Lors du colloque de Saint-Jacut (2004), Thérèse de Scott attira notre attention sur un texte-choc de Légaut. Dans ce texte, il posait « une question grave » par laquelle il appelait à « inverser l’axe de la réflexion chrétienne », suite à la « dérive initiale » qui a conduit à « une compréhension gravement incomplète de celui qu’a été Jésus » (Actes du Colloque p. 31). Voici ce texte.

Je pense que les Églises, après la ferveur exceptionnelle, très particulière, faites d’émerveille-ments enthousiastes et d’attentes passionnées, qui les animait les toutes premières décennies, déjà dès la fin du premier siècle, ont largement utilisé la religion instinctive pour christianiser le monde comme elles ont aussi transformé en pèlerinages nombre des hauts-lieux du paganisme.

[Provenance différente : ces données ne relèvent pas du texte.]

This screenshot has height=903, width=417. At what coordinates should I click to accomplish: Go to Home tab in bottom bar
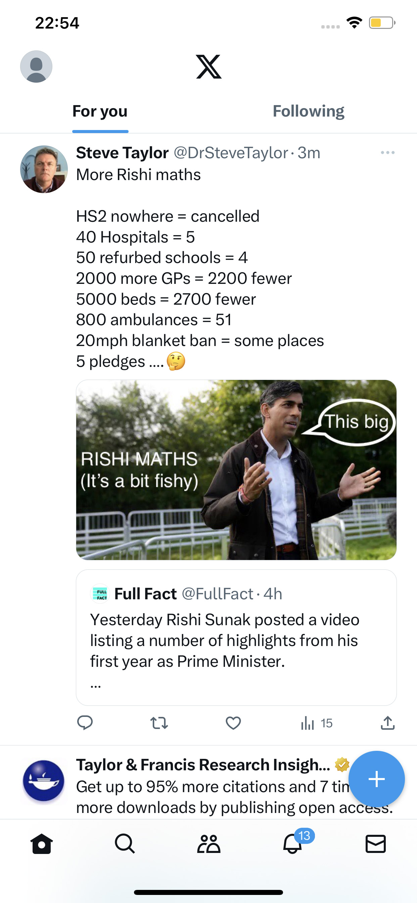point(42,843)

En somme, elles ont habillé seulement d’une doctrine nouvelle la religiosité ancestrale. (…)

Mais alors une question capitale surgit, une question à peine entrevue et jusqu’à maintenant toujours repoussée par les croyants comme une tentation contre leur foi. Est-ce que, ensemble, en Église, nous autres chrétiens, nous ne nous serions pas trompés dès le commencement ? *

Au lieu de penser connaître vraiment Jésus en expliquant sa vie et sa mort à partir du « plan de Dieu », tel que celui-ci était conçu dans la tradition d’Israël, n’aurait-on pas dû entrer dans l’intelligence de ce que Jésus avait eu à vivre en homme de son temps pour parcourir l’itinéraire spirituel qui lui a permis de devenir ce qu’il est maintenant aux yeux de ses disciples ?

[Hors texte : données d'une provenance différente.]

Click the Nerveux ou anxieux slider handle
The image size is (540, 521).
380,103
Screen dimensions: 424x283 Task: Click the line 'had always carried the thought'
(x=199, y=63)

N’aurait-on pas dû aussi s’attacher à lui directement, d’être à être, sans au préalable avoir construit une christologie ? Et ultérieurement, au lieu de penser la divinité de Jésus à partir de la conception de Dieu qu’on avait alors en Israël, n’aurait-on pas dû procéder en sens inverse et faire l’approche du mystère de Dieu à partir de l’approche du mystère de Jésus entrevu grâce à l’intelligence qu’on avait atteint de lui à travers ses comportements et sous l’influence du rayonnement de sa présence actualisée par un souvenir vivant et créateur ?

Si vraiment nous faisions aujourd’hui de telles démarches, n’aurions-nous pas le moyen de remédier « à l’abstraction, à la pâleur et à la vacuité des concepts théologiques » qui font l’effroi du théologien Rahner à la fin de sa vie ? Ne serions-nous pas en mesure de leur donner le poids dont au préalable notre intelligence de la vie humaine de Jésus les aurait chargées, et la substance dont nous pouvons faire personnellement notre nourriture quotidienne ?

Il faut maintenant oser se poser ces questions et les affronter dans leur dimension, dans leur cruauté aussi, tant elles font présager des révisions déchirantes. N’est-ce pas nécessaire pour ouvrir le christianisme sur un avenir digne du grand spirituel que fut Jésus, du grand vivant qu’il est devenu pour nous et que notre foi place au centre même de notre être et en Dieu ?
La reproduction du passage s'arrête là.